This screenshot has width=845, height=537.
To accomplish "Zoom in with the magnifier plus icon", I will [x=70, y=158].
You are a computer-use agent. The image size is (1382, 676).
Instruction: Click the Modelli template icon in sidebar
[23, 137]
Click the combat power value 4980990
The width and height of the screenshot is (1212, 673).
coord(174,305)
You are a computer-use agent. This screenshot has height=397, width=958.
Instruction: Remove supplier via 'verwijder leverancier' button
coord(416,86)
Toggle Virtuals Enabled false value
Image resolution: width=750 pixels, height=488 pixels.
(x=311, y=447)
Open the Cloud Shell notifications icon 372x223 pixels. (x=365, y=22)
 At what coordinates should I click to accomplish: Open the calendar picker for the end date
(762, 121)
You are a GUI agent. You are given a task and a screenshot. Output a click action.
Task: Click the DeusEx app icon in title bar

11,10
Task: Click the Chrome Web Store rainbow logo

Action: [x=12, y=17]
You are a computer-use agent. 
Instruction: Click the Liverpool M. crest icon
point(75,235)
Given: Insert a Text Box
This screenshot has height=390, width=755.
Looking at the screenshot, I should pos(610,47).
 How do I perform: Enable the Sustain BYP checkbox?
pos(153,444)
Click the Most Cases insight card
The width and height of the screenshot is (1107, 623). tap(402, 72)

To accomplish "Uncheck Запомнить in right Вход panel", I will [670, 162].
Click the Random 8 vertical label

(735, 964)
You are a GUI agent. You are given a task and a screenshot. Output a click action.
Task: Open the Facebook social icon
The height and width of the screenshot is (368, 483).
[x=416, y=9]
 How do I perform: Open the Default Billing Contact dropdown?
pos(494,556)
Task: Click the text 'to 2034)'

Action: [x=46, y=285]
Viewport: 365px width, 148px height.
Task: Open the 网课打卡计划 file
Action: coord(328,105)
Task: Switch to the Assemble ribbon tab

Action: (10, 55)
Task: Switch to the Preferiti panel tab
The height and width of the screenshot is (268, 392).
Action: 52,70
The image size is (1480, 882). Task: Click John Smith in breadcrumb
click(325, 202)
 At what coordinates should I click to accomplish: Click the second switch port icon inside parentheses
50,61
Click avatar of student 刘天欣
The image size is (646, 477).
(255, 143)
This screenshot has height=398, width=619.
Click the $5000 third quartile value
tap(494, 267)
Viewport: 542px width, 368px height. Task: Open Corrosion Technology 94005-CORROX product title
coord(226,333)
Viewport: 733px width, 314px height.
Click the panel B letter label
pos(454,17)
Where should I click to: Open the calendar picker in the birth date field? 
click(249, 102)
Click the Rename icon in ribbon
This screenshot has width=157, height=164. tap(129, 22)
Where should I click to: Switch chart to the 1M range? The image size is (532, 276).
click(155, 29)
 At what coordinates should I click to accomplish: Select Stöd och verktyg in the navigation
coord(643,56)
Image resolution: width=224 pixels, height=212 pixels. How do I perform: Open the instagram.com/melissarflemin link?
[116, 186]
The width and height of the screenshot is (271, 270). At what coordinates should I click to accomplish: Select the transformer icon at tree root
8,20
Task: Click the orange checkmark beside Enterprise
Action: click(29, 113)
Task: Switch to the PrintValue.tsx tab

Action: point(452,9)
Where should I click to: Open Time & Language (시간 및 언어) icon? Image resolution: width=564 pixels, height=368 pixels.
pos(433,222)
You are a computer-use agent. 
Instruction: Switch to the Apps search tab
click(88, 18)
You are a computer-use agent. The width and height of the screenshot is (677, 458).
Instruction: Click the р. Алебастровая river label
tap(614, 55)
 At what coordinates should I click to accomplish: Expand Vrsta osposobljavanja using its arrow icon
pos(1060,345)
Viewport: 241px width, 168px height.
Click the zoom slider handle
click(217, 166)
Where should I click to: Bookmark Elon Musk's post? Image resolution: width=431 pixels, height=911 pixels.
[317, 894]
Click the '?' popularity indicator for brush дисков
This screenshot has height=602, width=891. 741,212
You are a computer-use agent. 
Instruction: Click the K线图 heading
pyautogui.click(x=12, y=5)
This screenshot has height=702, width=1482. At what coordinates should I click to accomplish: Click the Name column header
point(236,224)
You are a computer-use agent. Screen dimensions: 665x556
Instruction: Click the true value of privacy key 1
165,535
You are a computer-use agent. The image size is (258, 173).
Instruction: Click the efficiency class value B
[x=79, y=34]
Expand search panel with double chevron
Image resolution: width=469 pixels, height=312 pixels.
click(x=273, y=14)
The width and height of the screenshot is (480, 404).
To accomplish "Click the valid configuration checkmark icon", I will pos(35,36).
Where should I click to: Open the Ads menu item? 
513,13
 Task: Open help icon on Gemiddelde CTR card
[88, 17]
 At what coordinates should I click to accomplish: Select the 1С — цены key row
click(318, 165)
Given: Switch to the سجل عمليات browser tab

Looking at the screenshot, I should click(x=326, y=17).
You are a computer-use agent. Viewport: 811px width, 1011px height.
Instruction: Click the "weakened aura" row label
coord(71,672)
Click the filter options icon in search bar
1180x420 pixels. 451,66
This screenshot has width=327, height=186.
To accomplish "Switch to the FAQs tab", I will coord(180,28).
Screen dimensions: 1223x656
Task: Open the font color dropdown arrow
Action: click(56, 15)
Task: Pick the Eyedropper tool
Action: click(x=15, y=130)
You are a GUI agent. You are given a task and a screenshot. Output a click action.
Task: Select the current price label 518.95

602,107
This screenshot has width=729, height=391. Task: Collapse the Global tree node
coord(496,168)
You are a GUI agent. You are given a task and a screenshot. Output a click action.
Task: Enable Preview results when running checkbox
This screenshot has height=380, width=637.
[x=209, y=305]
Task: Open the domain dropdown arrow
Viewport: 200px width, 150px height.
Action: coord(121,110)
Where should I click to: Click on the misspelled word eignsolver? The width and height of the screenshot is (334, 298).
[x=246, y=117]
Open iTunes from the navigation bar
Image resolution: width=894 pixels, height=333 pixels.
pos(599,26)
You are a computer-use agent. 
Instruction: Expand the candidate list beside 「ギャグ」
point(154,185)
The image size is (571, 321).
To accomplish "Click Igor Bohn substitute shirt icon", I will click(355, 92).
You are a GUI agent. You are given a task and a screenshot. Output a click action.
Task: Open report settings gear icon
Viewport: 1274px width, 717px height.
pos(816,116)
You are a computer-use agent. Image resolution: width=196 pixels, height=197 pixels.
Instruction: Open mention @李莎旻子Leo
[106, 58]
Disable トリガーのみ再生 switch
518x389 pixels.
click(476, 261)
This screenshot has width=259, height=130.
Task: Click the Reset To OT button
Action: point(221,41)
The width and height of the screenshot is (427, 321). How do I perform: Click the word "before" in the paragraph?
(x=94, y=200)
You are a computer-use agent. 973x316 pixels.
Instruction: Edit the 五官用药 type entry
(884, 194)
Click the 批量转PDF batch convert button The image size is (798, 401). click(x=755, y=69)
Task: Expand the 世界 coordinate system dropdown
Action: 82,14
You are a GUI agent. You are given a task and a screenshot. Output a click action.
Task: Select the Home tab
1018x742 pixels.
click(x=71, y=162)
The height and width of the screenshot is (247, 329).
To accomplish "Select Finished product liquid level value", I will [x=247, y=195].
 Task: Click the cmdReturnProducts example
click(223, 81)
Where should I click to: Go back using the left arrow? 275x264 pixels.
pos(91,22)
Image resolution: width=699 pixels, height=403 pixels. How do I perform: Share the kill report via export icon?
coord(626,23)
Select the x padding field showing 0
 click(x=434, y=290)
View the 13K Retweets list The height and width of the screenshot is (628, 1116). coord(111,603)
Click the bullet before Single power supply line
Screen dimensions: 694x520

* Problem to work on
Scan the entries above. Copy each line that has the string "computer".

* Answer to the exercise
You are a computer-use agent. The image size is (1382, 676).
You are a computer-use agent. This screenshot has height=397, width=958.
You are a computer-use agent. 
You are a computer-use agent. 
You are a computer-use agent. The width and height of the screenshot is (677, 458).
You are a computer-use agent. 
You are a computer-use agent. Screen dimensions: 665x556
You are a computer-use agent. The image size is (258, 173).
You are a computer-use agent. Viewport: 811px width, 1011px height.
You are a computer-use agent. 
You are a computer-use agent. Image resolution: width=196 pixels, height=197 pixels.
You are a computer-use agent. 973x316 pixels.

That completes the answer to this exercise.